Find every line in the material below with the string "Given" and state how many there are, with no other text.

PROVIDED DATA -
[Start of Attachment]

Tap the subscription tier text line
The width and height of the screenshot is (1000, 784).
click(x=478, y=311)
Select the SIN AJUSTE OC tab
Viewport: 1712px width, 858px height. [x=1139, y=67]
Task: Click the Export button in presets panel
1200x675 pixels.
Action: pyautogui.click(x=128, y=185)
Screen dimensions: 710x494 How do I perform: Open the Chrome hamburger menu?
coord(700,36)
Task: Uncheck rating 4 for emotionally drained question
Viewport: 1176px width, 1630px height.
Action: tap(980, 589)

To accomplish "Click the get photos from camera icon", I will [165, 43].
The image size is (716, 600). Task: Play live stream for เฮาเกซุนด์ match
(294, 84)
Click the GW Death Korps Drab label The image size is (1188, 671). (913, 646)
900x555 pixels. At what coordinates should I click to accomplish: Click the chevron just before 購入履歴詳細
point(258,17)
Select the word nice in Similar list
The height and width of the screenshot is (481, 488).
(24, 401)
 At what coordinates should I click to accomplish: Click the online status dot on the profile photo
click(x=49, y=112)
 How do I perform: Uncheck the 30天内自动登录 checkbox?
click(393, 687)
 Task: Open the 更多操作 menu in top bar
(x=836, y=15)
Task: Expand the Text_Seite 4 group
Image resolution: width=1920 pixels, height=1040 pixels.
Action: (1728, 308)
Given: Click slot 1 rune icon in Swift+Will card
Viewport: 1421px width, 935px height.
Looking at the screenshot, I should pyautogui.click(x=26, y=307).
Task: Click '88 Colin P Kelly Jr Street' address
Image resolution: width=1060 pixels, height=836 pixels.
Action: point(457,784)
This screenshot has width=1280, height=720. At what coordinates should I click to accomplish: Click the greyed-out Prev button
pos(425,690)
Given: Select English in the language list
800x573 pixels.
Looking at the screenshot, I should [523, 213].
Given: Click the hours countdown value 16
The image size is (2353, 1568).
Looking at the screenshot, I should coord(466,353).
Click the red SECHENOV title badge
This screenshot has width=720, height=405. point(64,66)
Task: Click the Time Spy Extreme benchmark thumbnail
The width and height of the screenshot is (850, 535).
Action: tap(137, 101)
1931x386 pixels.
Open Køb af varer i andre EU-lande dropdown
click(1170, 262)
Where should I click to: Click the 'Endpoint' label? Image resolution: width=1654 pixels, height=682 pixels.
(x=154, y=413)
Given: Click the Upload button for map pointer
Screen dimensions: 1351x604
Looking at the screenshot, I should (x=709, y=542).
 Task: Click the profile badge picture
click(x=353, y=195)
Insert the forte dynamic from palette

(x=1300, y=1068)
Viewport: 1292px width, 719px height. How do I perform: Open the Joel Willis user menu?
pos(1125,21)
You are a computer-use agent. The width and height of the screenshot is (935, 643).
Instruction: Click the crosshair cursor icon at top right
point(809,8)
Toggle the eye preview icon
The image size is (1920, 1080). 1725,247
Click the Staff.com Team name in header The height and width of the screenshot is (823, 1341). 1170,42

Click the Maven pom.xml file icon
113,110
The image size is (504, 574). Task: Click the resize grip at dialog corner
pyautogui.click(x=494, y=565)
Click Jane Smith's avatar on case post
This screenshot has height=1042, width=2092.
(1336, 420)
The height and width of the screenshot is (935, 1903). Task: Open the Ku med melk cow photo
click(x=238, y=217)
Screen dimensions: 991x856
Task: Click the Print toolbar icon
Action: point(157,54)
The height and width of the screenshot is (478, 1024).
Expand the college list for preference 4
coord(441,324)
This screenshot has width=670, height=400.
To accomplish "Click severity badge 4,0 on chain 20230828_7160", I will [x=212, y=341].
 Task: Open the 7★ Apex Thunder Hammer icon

[End of Attachment]

FINAL ANSWER - 4